On the surface, there is endless opportunity to find diverse media outlets, but the numbers are misleading. Media consolidation is a process in which fewer and fewer owners control the majority of media outlets. In 1983, a mere 50 corporations owned the bulk of mass-media outlets. Today in the United States (which has no government-owned media) just five companies control 90 percent of media outlets (McChesney 1999). Ranked by 2014 company revenue, Comcast is the biggest, followed by the Disney Corporation, Time Warner, CBS, and Viacom (Time.com 2014).
Media consolidation results in the following dysfunctions:

  1. consolidated media owes more to its stockholders than to the public and represent the political and social interests of only a small minority

  2. there are fewer incentives to innovate, improve services, or decrease prices

  3. cultural and ideological bias can be widespread and based on the interests of who owns the purveyors of media

Although we have cases where social media was used to document the Arab Spring uprisings in real time in 2011, current research suggests that the public sphere accessing the global village will tend to be rich, Caucasoid, and English-speaking (Jan 2009) and not the predicted “global village” (McLuhan 1964). 
Cultural and ideological bias are not the only risks of media globalization.

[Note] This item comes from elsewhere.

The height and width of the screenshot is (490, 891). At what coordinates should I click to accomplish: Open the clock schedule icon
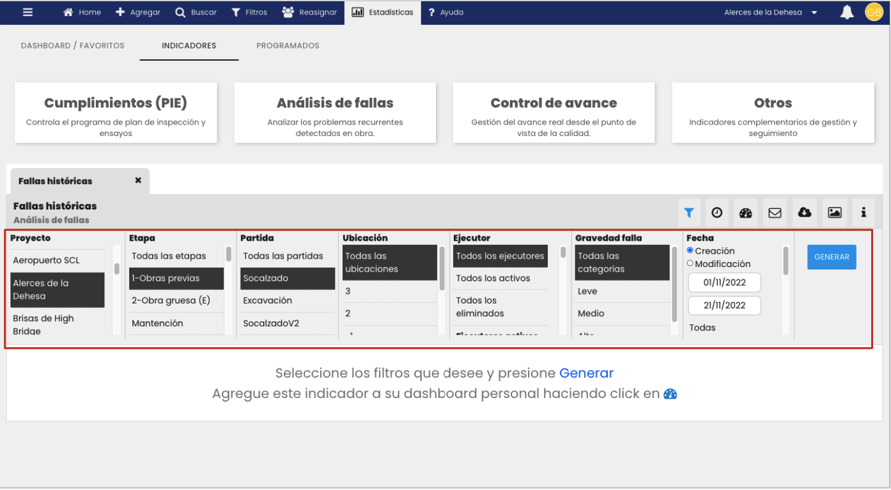(717, 213)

In addition to the risk of cultural imperialism and the loss of local culture, other problems come with the benefits of a more interconnected globe. One risk is the potential for censoring by national governments that let in only the information and media they feel serve their message, as is occurring in China. Criminals can circumvent local laws against socially deviant and dangerous behaviors such as gambling, child pornography, and the sex trade. Offshore or international web sites allow U.S. citizens (and others) to seek out whatever illegal or illicit information they want, from twenty-four hour online gambling sites that do not require proof of age, to sites that sell child pornography. These examples illustrate the societal risks of unfettered information flow.